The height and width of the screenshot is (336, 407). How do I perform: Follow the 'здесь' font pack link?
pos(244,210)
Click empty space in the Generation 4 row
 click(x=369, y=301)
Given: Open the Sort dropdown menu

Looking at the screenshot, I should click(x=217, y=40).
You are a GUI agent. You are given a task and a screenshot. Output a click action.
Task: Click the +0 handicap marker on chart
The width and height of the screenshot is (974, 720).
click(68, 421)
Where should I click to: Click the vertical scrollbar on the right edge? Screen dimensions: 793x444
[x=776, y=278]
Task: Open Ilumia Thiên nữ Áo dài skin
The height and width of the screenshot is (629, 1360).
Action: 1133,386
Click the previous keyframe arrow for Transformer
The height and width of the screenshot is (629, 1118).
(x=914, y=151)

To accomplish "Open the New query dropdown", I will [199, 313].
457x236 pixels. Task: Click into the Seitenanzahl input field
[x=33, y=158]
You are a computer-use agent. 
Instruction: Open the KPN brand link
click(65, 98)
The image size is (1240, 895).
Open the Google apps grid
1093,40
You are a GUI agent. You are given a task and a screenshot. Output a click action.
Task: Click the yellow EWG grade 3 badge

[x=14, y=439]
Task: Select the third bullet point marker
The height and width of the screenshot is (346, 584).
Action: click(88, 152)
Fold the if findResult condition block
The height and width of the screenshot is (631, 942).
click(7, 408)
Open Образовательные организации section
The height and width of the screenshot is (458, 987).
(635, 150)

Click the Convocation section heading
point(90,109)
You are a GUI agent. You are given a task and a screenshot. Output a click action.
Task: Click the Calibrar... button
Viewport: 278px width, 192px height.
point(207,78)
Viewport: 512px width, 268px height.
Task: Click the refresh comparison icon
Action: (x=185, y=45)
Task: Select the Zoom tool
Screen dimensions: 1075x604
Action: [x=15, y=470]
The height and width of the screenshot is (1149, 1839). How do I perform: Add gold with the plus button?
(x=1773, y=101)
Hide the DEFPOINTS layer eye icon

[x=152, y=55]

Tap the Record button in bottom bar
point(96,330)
********************
Scan the material above and copy every line that holds the string "marker".

Task: Click the +0 handicap marker on chart
Task: Select the third bullet point marker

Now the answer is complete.